Justice Sonia Sotomayor asked where people are supposed to sleep in a city that lacks sufficient shelter beds.

But several conservative justices, who make up a majority of the court, suggested that policymakers, and not judges, should be setting local rules for dealing with homeless people.

Chief Justice John G. Roberts Jr. asked the Biden administration’s lawyer why “these nine people” are the right ones to “weigh the policy judgment.”

The Supreme Court agreed to intervene in the case after hearing pleas from an unlikely coalition that spanned the political spectrum, including liberal leaders like California Gov. Gavin Newsom (D) and officials in Republican-led states like Montana and Alabama. Their legal briefs described governments overwhelmed by the severity of the problem: More than 600,000 people are homeless nationwide, according to federal data, and nearly half sleep outside.

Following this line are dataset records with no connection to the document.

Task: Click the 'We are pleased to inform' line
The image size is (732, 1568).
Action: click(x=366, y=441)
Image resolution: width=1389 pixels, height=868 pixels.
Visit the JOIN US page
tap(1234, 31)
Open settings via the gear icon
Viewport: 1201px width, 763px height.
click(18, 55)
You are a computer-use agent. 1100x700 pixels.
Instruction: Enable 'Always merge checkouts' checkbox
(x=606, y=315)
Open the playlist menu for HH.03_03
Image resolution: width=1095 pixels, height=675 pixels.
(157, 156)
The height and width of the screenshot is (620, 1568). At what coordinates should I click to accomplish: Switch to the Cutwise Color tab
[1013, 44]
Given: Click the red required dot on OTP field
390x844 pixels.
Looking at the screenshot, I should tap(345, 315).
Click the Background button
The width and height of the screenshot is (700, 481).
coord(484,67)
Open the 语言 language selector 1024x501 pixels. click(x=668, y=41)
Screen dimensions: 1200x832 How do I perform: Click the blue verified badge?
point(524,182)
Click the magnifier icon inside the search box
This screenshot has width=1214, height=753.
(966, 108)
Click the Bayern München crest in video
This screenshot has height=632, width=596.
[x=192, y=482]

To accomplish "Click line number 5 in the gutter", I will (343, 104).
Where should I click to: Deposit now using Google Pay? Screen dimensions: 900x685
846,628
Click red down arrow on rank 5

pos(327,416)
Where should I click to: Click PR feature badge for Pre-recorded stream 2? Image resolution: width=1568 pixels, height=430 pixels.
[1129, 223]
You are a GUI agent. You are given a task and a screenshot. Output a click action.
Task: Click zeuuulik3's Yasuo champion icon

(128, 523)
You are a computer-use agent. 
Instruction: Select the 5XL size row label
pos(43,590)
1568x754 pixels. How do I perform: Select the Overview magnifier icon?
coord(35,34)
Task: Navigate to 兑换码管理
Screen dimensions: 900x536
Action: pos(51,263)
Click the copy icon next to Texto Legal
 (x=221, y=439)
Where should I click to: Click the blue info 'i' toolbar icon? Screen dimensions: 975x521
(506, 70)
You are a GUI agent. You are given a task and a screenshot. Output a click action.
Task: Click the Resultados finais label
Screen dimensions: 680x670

The case began in Grants Pass, Ore., after officials started strictly enforcing a set of measures that outlawed sleeping or camping in public spaces like parks and in parked cars, imposing fines ranging from $75 to $295. The penalties increased substantially when unpaid and could eventually result in jail time or a park ban.

Three homeless people — Debra Blake, Gloria Johnson and John Logan — sued Grants Pass in 2018, saying the city, with a population of 40,000 people, was punishing them unconstitutionally “based on their status of being involuntarily homeless.” They cited the Eighth Amendment’s protections against cruel and unusual punishment.

There are officially more than 600 unhoused residents of Grants Pass, with another 1,000 living on the edge, but local service providers say at least twice as many are homeless. Grants Pass does not have a homeless shelter. Its only major transitional housing program, the Gospel Rescue Mission, is a privately-run religious facility with 138 beds and stringent requirements for residents, such as regular chapel attendance and abstinence from substances and romantic relationships.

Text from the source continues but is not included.